Snowden may have been a coincidence, too. We knew encryption was better, it was just too much of a hassle for most sites.
(I do work at Mozilla now, but this predates me. Still think it's one of its most significant (and sadly often overlooked) contributions though.)
LE allowed more sites to get certificates. This has obvious benefits for e-commerce, for example
But so-called "tech" companies, e.g., "Big Tech", have, since before and after LE was started, continued to perform the largest mass scale intentional erosion of privacy in human history
The exfiltrated data is encrypted in transit using TLS. This may prevent ISPs or other passive network observers from competing with the so-called "tech" companies in the data collection, surveillance and ad services business
Arguably the use of TLS certificates increases privacy from ISPs or other passive network observers, but it does not increase privacy from so-called "tech" companies, who are perhaps the greatest threat to privacy that computer users face. Their "business model" depends on violating privacy norms
And, in fact, commercial CA certificates as pre-installed in browsers and required on the www ("WebPKI") effectively obstructs computer users from monitoring their own egress traffic in real-time. Hence corporations and other computer users must work around "WebPKI" to perform "TLS inspection"
M
Sorry to everyone else who was listening in on the wire. Come back with a warrant, I guess?!

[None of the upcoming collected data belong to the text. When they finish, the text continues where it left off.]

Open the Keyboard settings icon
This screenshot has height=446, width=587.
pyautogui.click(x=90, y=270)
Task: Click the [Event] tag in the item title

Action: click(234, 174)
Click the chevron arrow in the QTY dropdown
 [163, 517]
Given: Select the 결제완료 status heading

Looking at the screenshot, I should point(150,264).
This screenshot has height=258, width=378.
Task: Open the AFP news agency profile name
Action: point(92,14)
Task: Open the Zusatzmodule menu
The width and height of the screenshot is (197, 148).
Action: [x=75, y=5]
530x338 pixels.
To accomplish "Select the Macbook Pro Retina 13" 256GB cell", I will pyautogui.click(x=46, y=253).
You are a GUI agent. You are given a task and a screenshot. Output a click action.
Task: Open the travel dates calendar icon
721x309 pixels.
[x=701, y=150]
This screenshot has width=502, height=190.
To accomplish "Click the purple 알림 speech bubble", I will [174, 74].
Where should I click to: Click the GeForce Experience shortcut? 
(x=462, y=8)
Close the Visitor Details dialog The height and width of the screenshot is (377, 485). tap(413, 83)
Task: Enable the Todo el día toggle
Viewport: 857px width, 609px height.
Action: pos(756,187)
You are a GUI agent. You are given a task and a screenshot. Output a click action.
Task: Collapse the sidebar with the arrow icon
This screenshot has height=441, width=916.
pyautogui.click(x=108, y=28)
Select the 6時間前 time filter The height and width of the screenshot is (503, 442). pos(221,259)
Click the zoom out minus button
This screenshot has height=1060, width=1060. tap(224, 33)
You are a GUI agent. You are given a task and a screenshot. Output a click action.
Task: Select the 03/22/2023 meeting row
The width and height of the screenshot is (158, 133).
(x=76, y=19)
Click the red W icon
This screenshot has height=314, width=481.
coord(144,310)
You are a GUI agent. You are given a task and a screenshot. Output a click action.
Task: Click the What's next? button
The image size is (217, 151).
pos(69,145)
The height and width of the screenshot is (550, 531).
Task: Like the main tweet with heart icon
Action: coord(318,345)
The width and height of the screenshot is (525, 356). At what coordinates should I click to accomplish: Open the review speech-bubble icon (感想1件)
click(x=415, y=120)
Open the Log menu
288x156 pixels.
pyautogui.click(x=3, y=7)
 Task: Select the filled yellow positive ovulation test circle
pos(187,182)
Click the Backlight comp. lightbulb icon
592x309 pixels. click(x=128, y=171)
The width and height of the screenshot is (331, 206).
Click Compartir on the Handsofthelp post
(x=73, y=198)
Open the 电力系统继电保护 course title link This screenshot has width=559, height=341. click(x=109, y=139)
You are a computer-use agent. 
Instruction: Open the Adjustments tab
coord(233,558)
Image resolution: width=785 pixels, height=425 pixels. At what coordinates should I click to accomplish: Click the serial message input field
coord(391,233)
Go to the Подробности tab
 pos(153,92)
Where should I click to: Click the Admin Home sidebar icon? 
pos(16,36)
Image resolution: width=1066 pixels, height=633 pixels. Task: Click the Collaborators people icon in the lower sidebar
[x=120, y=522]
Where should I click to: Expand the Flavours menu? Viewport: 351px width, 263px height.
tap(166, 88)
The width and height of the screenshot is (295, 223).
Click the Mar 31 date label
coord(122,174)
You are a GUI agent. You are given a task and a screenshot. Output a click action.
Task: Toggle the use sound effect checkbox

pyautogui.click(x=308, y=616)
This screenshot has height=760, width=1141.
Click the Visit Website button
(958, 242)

For example the cookies of the NYT:
- Store and/or access information on a device 178 vendors
- Use limited data to select advertising 111 vendors
- Create profiles for personalised advertising 135 vendors
- Use profiles to select personalised advertising
- Understand audiences through statistics or combinations
of data from different sources 92 vendors
There is no way to escape any of this unless you spend several hours per week to click through these dialogs and to adjust adblockers.And even if you block all cookies, ever-cookies and fingerprinting, then there are still cloudflare, amazon, gcp and azure who know your cross-site visits.
The NSA is no longer listening because there is TLS everywhere? Sure, and the earth is flat.
I read NYT with no cookies, no Javascript and no images. Only the Host, User Agent (googlebot) and Connection headers are sent. TLS forward proxy sends requests over internet, not browser. No SNI. No meaningful "fingerprint" for advertising
This only requires accessing a single IP address used by NYT. No "vendors"
TLS is monitored on the network I own. By me
I inspect all TLS traffic. Otherwise connection fails
I’d be very surprised if they haven’t had several of the root trust entities compromised from day one. I wouldn’t rely on TLS with any of the typical widely-deployed trust chains for any secrecy at all if your opponent is US intelligence.
Otherwise I find it a scourge, particularly when I want to run https over a private network, but browsers have a shitfit because I didn't publicly announce my internal hosts.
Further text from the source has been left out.